Tuesday, August 13, 2019
FusionPro -- Find the fused proteins with transcript data!
Fusion proteins -- at this point -- seem like the result of relatively rare events, at least in humans. And...woweee....have some of them been controversial....but they absolutely do exist.
If you want to find them there are different ways of doing it, but FusionPro goes at it with a different toolbox than what I'd use. Oh no. This gets rambly. Here is the paper!
I'd also like to throw this in up front -- this tool will NOT work for post translational protein/ peptide fusions products. This is purely for events that would produce both transcript (RNA) products that would then be translated to protein. These are still important, but might not be what you're looking for.
The most well-characterized example for me to ramble about is probably the BCR/ABL protein fusion that is the result of the "Philadelphia Chromosome"
Photo taken from the source used in this link and used here in accordance with the GNU Agreement, thanks Pmx!)
It's a little hard to make out, but these are human chromosomes stained with DAPI (blue) and the ends of of two separate chromosomes are tagged, probably by FISH (not the awful band, the fluorescence in situ hybridization).
What you should see is 2 chromosomes with green dots and 2 chromosomes with red dots.
That thing in the upper corner with both colors is the Philly chromosome thing. An unfortunate event has caused the ends of two to break and rejoin together making an evil little chromosome.
There might be more negative effects of this chromosome fusion -- but the one I know about is that the break points line up to make a long reading frame that produces a BCR/ABL Fusion transcript and then protein. Unless something has changed recently, we don't actually know what the BCR protein does in the normal context, but it appears to be a Serine/Threonine kinase. (Responsible for direct S/T + phospho). ABL is a tyrosine kinase (Y+ phospho). See where this is going?

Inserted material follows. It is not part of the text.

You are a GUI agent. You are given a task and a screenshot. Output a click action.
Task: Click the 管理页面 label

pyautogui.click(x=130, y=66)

Tyrosine phosphorylation is supposes to be our fast-response sensitive signal regulatory system -- and now this stupid fusion protein is turning on tyrosine phosphorylation -- permanently. This triggers an entire regulatory system inside the cells with the protein that is saying divide! divide! divide! You don't want every cell trying to divide all the time....you especially DO NOT want damaged cells to divide -- you want them to stop, try to repair themselves and then divide and kill themselves if the damage is too bad to repair...but a damaged cell with this protein will still want to make damaged copies of itself.

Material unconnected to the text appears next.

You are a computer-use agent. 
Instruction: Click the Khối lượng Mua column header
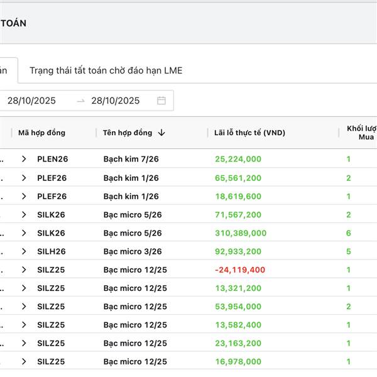(362, 133)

Wow. That was a lot of words. I'll link the paper way above.
Back to FusionPro -- I think the standard way of doing this kind of work, for us, is to de novo sequence every peptide and then try to work your way back. To be honest, that's what I'd still do first. But proteomics is 1000x easier when you have a database to reference. And this is where FusionPro comes in. It can build that database for you from transcript data.

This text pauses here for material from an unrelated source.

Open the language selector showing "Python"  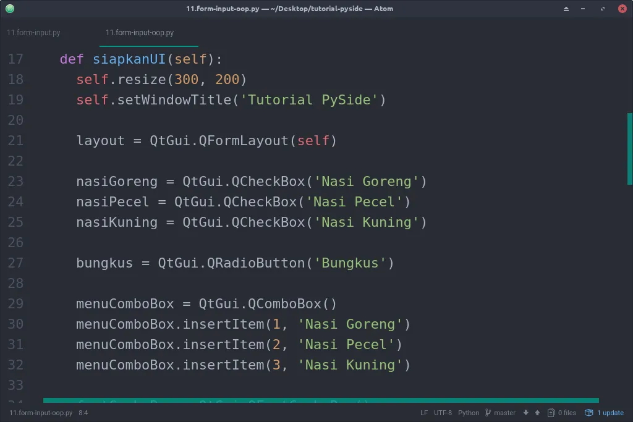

You'll need a bioinformagician for this. FusionPro uses a combination of Perl and Python and you can get it all here. It totally works, though. They go through CPTAC data that has both high read depth RNA-Seq and deep proteomic data (95% sure this is CPTAC 2 since it's labeled reporter ion data) and they find fusion events with high accuracy. Pretty nice to have a load of transcript reads and a high resolution labeled MS/MS spectra to make your case that you found a new fusion protein!